Rédigé par Haas Avocats | Oct 16, 2025 9:15:53 AM

Par Haas Avocats

La lutte contre la manipulation des écoutes sur les plateformes de streaming a franchi un nouveau cap.

Par une décision rendue le 2 octobre 2025, le Tribunal judiciaire de Paris a ordonné à la société OVH de cesser d’héberger deux sites dédiés à la fraude aux streams, tout en refusant d’imposer à l’hébergeur une surveillance généralisée de ses services. En combinant les fondements de la loi pour la confiance dans l’économie numérique (LCEN) et du Digital Services Act (DSA), le juge confirme la voie d’une responsabilité proportionnée : les hébergeurs doivent agir lorsqu’ils sont informés d’un contenu illicite, sans pour autant devenir des censeurs du web.

Cette décision, saluée par le Syndicat national de l’édition phonographique (SNEP), s’inscrit dans une dynamique européenne de responsabilisation mesurée des intermédiaires techniques. Elle rappelle que la régulation du numérique doit conjuguer efficacité et liberté, dans un contexte où la fraude aux écoutes menace à la fois les revenus des artistes, l’équité des plateformes et la confiance du public.

Streaming truqué : le SNEP dénonce une fraude massive en ligne

L’affaire concernait deux sites, Just Another Panel (JAP) et Buy Best Super Fans (BBSF), hébergés indirectement par OVH. Ces plateformes proposaient, contre rémunération, la génération artificielle des écoutes sur des services tels que Spotify, YouTube ou SoundCloud, à l’aide de comptes fictifs ou piratés.

En gonflant artificiellement les chiffres d’écoute, les exploitants détournaient une partie des revenus issus des redevances collectées, faussant le principe de répartition proportionnelle qui régit la rémunération des artistes.

Le SNEP, représentant l’intérêt collectif de la filière musicale, avait documenté ces manipulations par des achats tests réalisés sous contrôle d’huissier. Les constatations montraient une corrélation directe entre les achats de « streams » et la hausse artificielle du nombre d’écoutes sur les plateformes concernées. Au-delà de la perte économique pour les ayants droit, cette fraude crée une distorsion de concurrence, biaise les algorithmes de recommandation et altère la perception du public quant à la popularité réelle des œuvres.

Une stratégie juridique recentrée sur la responsabilité d’hébergeur

Dans ses écritures, le SNEP avait ainsi invoqué plusieurs fondements : l’escroquerie, les pratiques commerciales trompeuses et la concurrence déloyale.

Toutefois, le tribunal a estimé que ces qualifications n’étaient pas adaptées à la structure du litige. La démonstration d’une intention frauduleuse directe ou d’une concurrence effective entre les parties se révélait effectivement complexe. Le juge a donc choisi une voie plus opérationnelle : l’action en cessation de dommage fondée sur l’article 6-3 de la LCEN[1].

## ÉNONCÉ 1
Recopiez fidèlement le texte sur la fraude aux streams, en reprenant tout le passage qui va de « Une stratégie juridique » jusqu'à « la concurrence déloyale. ».
## ÉNONCÉ 2
D'après le texte sur la fraude aux streams, répondez brièvement aux questions suivantes :
(a) À quelle date le Tribunal judiciaire de Paris a-t-il rendu sa décision ?
(b) Par quel moyen le SNEP avait-il documenté les manipulations ?
(c) Sur quel article se fonde l'action en cessation de dommage retenue par le juge ?

## EXTRAIT DE DONNÉES
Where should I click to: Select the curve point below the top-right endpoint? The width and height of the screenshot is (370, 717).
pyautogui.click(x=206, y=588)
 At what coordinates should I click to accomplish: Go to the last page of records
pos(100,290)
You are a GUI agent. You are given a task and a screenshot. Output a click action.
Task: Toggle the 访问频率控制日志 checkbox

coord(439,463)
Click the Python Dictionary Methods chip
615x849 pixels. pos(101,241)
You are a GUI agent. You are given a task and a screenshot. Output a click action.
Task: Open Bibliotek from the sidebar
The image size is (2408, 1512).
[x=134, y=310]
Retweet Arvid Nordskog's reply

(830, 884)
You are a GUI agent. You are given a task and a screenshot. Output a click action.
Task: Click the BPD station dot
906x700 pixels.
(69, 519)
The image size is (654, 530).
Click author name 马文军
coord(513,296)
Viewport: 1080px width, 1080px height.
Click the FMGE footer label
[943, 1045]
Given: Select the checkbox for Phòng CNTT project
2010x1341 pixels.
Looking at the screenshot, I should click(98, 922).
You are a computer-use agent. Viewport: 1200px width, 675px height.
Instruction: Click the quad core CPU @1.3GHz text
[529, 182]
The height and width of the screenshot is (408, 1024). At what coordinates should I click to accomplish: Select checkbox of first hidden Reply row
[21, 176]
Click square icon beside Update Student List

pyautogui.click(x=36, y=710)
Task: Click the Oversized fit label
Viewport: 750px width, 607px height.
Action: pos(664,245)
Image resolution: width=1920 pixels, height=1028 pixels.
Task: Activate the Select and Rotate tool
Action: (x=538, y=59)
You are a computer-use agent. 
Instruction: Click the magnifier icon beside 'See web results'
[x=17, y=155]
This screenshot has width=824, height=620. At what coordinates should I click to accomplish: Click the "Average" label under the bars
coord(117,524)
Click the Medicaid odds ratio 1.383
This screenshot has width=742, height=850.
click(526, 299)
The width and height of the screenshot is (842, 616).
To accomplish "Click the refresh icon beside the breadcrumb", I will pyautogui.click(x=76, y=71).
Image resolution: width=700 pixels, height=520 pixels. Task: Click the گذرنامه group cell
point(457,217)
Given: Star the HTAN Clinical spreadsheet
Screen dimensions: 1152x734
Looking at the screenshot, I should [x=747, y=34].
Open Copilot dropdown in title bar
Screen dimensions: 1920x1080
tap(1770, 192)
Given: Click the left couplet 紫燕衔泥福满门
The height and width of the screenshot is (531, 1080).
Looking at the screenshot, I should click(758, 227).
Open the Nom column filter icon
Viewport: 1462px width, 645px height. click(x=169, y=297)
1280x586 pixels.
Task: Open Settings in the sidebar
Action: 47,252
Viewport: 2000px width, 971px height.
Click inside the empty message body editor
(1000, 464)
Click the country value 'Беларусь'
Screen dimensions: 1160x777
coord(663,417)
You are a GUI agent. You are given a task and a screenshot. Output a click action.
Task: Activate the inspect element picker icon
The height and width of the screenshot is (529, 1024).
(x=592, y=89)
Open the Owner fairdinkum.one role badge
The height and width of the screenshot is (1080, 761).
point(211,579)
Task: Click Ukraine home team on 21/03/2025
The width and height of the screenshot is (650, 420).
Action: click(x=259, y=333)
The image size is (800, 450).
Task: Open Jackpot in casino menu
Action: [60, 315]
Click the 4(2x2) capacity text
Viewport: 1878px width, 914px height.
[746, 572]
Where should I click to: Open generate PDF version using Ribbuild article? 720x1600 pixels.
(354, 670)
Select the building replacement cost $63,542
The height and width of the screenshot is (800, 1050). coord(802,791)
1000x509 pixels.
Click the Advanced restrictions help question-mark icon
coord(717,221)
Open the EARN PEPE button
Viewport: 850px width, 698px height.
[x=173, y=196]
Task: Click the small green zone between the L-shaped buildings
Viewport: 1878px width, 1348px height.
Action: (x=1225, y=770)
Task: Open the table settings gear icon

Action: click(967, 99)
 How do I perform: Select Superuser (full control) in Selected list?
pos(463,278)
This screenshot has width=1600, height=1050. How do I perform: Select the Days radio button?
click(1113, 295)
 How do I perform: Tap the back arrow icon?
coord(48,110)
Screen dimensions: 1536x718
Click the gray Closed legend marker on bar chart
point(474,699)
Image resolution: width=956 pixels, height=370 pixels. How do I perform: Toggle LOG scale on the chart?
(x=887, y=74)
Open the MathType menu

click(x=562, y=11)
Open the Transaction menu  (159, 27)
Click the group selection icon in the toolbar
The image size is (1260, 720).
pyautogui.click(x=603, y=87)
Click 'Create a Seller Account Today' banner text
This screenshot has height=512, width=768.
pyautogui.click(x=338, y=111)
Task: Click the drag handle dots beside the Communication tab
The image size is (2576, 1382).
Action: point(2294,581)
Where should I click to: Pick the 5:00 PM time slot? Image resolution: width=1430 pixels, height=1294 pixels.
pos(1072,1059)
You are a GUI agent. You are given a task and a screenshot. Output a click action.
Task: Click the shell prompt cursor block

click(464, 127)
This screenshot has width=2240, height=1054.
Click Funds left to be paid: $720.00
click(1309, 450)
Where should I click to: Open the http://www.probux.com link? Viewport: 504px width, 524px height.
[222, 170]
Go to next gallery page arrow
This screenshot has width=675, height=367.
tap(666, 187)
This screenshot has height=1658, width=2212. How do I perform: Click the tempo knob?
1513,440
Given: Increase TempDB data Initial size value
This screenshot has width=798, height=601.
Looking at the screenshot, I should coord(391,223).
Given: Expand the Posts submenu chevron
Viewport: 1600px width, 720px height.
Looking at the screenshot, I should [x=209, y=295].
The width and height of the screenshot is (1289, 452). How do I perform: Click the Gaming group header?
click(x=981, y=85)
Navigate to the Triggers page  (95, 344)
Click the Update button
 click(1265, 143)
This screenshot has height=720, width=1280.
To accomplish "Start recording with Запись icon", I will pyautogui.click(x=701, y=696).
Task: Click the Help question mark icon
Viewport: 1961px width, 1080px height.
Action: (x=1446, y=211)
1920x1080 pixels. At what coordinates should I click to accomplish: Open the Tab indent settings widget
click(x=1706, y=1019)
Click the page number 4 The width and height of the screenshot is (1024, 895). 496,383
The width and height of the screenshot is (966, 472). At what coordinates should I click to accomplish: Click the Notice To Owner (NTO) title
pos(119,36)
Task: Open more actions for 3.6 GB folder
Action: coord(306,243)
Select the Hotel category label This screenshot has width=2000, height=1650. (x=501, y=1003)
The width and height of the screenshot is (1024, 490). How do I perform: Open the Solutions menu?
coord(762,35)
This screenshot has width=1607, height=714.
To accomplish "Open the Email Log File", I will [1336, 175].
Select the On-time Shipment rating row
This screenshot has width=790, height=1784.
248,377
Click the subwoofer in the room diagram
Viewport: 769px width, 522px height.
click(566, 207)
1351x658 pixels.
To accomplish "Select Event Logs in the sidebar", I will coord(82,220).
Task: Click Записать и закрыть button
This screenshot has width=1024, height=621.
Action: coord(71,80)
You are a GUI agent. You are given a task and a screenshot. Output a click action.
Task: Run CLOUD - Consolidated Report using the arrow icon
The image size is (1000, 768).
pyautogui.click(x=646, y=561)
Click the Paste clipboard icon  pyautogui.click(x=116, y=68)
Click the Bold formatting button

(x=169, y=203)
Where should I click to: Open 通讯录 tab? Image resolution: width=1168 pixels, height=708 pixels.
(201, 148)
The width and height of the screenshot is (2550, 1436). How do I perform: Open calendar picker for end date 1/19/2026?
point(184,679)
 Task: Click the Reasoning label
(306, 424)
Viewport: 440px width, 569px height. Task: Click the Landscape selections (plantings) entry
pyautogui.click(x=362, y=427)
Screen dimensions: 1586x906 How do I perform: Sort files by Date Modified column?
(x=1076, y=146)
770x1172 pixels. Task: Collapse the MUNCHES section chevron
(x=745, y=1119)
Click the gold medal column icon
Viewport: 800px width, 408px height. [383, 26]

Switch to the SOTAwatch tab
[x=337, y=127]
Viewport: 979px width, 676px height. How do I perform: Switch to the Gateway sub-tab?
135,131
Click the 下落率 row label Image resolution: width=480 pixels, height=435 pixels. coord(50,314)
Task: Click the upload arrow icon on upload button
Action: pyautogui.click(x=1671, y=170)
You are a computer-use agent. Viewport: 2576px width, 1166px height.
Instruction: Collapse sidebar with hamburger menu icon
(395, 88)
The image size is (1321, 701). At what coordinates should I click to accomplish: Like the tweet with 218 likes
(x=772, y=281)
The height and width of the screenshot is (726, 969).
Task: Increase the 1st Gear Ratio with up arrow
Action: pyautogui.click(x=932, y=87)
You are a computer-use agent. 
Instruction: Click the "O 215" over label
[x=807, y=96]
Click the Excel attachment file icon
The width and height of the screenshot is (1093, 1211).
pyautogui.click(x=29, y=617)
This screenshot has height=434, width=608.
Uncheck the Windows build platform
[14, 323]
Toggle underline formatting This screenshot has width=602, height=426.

## RÉPONSE ATTENDUE 1
Une stratégie juridique recentrée sur la responsabilité d’hébergeur

Dans ses écritures, le SNEP avait ainsi invoqué plusieurs fondements : l’escroquerie, les pratiques commerciales trompeuses et la concurrence déloyale.

## RÉPONSE ATTENDUE 2
(a) Le 2 octobre 2025.
(b) Par des achats tests réalisés sous contrôle d'huissier.
(c) Sur l'article 6-3 de la LCEN.